• _What this task involves_: Rewrite the listing from the line that has "This screenshot has width=1053, height=592." through the line that has "Click the magnifier zoom icon in address bar", and swap "magnifier" for "magnifying glass" while keeping everything else the same.

• _Raw data_:
────────

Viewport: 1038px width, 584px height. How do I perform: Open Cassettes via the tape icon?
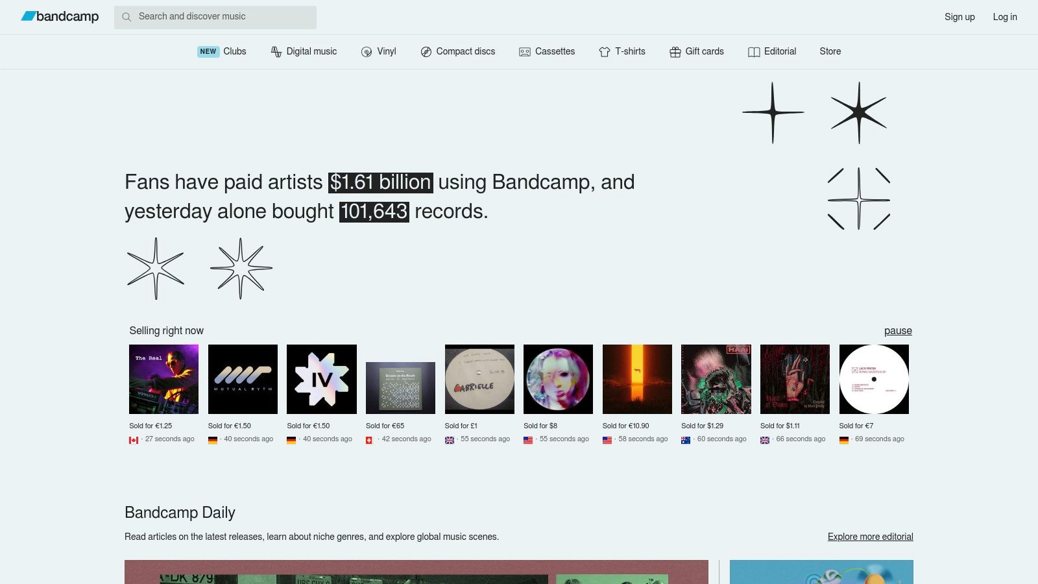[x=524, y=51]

────────

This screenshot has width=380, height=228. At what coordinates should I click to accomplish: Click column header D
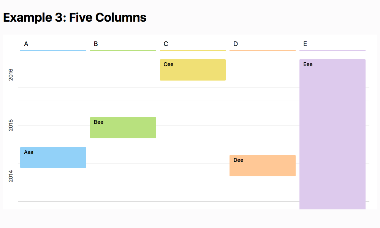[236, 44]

────────

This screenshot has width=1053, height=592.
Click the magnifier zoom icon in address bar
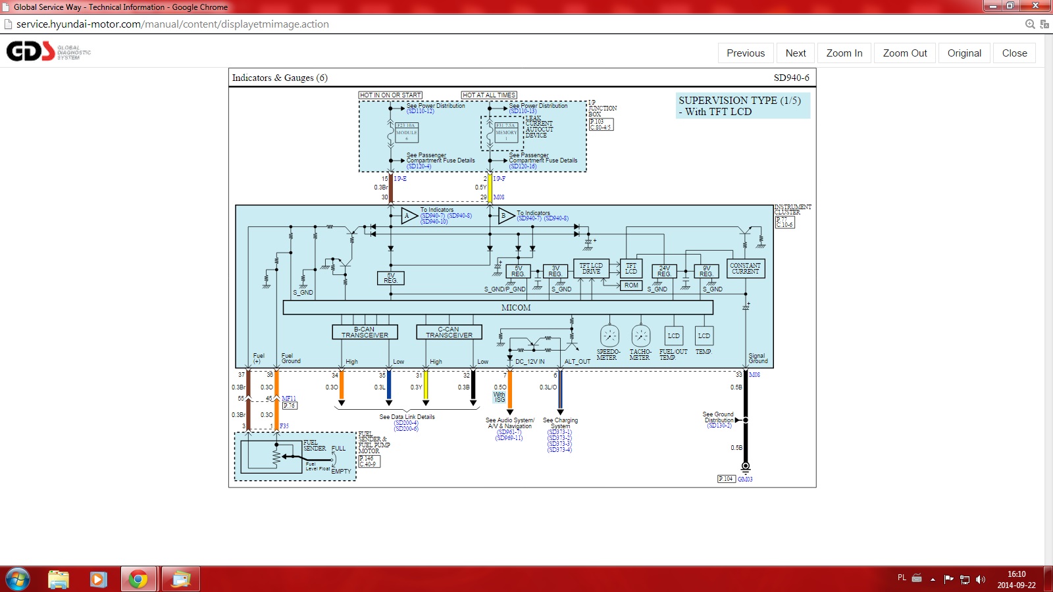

────────

• _Complete answer_:
This screenshot has width=1053, height=592.
Click the magnifying glass zoom icon in address bar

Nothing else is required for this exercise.